A dispute over prices saw Mars Australia refuse to supply Woolworths and Coles with its popular pet food products because they wouldn’t accept price rises, 9 News reported.
Mars Petcare owns 55 pet food brands including three of the top five in the world, Whiskas, Pedigree and Royal Canin.
A spokesperson for Mars Petcare Australia said: “We’re working through supply issues with some of our products currently and hope to have them back on shelves soon. We apologise to consumers for the inconvenience.”
Similarly at Woolworths, Uncle Toby’s products were noticeably absent from shelves.
“We have a supply issue with Woolworths which we’re both working hard to resolve to make sure that Uncle Tobys products are available there soon as well. This issue is only related to our breakfast cereal products,” a spokesperson for Nestlé told Inside FMCG.
Customers vented their frustration online over the lack of Uncle Tobys and Mars Petcare products Whiskas and Pedigree on shelves at their local supermarkets this week.
— Allan Roebuck (@AllanVK4) April 2, 2019
Can someone at @woolworths or @UncleTobys please tell me what is going on with the great porridge shortage in south east queensland?? Went to four diff shops.
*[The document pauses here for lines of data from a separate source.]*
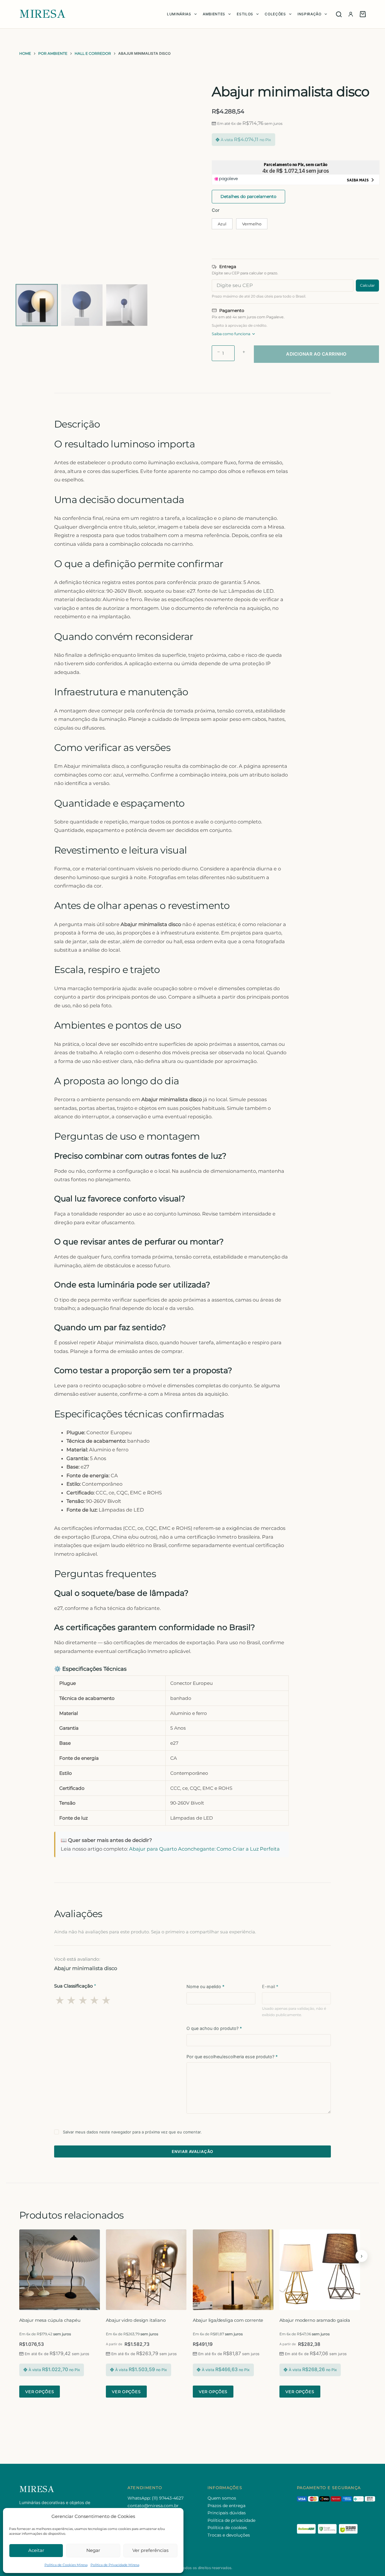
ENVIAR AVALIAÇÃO (193, 2151)
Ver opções (39, 2391)
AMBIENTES (214, 14)
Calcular (367, 285)
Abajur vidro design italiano (135, 2320)
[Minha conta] (351, 14)
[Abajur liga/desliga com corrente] (233, 2269)
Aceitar (36, 2550)
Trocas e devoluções (229, 2535)
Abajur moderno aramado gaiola (314, 2320)
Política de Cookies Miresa (66, 2565)
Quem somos (222, 2498)
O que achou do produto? (214, 2028)
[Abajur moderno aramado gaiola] (319, 2269)
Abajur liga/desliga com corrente (228, 2320)
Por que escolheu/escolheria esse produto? (232, 2056)
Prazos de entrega (226, 2505)
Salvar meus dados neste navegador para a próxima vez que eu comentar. (132, 2132)
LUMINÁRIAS (179, 14)
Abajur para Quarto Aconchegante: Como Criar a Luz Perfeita (204, 1849)
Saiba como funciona (231, 334)
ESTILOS (245, 14)
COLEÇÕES (275, 14)
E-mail (270, 1986)
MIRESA (42, 14)
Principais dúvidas (227, 2513)
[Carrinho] (363, 14)
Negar (93, 2550)
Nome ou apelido (205, 1986)
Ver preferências (150, 2550)
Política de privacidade (231, 2520)
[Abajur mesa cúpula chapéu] (59, 2269)
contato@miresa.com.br (153, 2505)
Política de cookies (227, 2527)
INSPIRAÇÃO (309, 14)
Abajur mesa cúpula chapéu (50, 2320)
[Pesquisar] (339, 14)
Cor (216, 210)
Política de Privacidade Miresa (115, 2565)
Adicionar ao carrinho (316, 354)
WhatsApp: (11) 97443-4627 (155, 2498)
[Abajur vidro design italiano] (146, 2269)
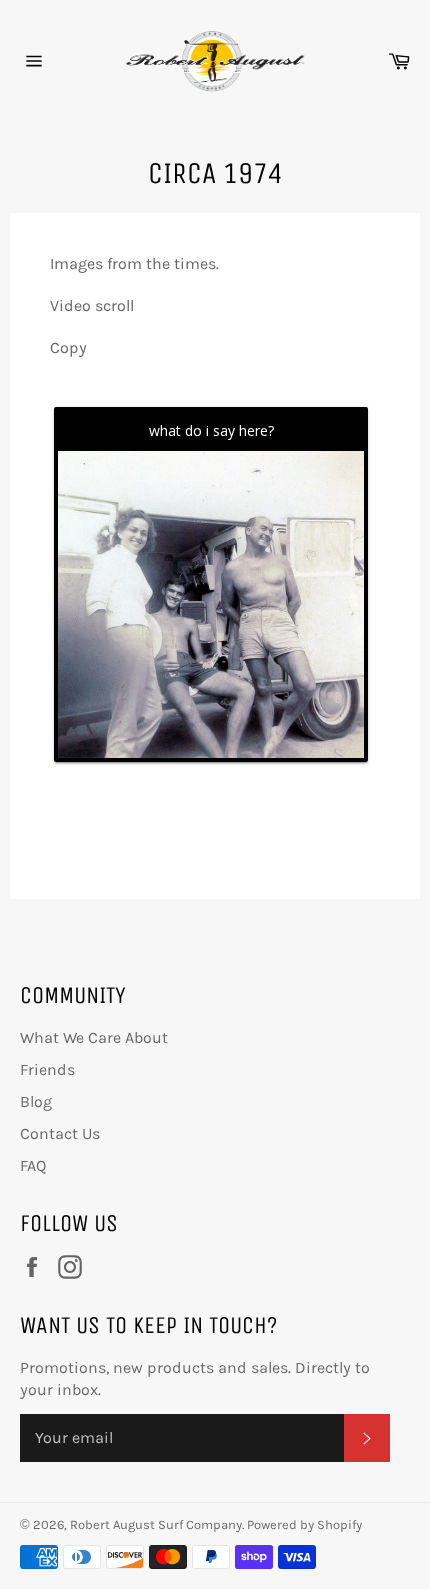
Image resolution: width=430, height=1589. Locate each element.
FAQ (33, 1165)
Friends (47, 1069)
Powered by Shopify (304, 1524)
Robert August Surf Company (156, 1524)
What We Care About (94, 1037)
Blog (36, 1101)
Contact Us (60, 1133)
NOTHIN. Except that ancient grains one that no 6 year old will touch. pic.twitter.com/vdfxZZ5Wl9 — Nadine Chemali نادين (@femmocollective) April 4, 2019
While Coles appears to have resolved the issue for now, Woolworths said it is expecting to see some stock from Mars Petcare and Nestlé flowing back into stores in the coming days.
A spokesperson for Coles told Inside FMCG on Friday morning, “We are in full supply with both [Uncle Tobys and Mars Petcare products]”.
A Woolworths spokesperson said, “We’ve recently experienced some supply shortages on a small range of products. We’ve been working with suppliers to address these availability issues and expect to see stock returning to our shelves soon. We apologise to customers for the inconvenience.”
The pricing dispute follows years of increasing costs. Australian Food and Grocery Council (AFGC) CEO Tanya Barden told Inside FMCG that “as costs continue to mount, something will have to give.”
“Food and grocery manufacturers, big and small, are conscious of cost of living pressures on consumers, and have been absorbing rising manufacturing costs for some time, given retail food and grocery prices have been dropping for about seven years,” Barden said in a statement to Inside FMCG.
“The high pressure on Australia’s largest manufacturing sector is only expected to intensify with costs on everything from commodities, particularly caused by the drought, to labour to energy continuing to increase.”
Barden said that these tough economic times facing the industry could lead to companies seeking an increase in their wholesale price, shrinking pack sizes or rationalising product range offerings to continue to manufacture in Australia.
“In some situations this issue has escalated to a point where a product is not available at one of the major supermarkets due to a disagreement with the manufacturer over price. We’re very concerned about this as a reduced product range is not good news for consumers and it is not good news for Australia’s largest manufacturing sector, the food and grocery sector.”
Barden added that the pressure on food and grocery manufacturers is forcing many to consider job cuts or cutting back on product ranges.
“Companies have been cutting costs, automating, absorbing cost increases and innovating. But the cost increases are now impacting the viability of Australian operations, with 4,750 jobs lost in the sector in recent times and the potential for further job losses, business closures or moving operations offshore.”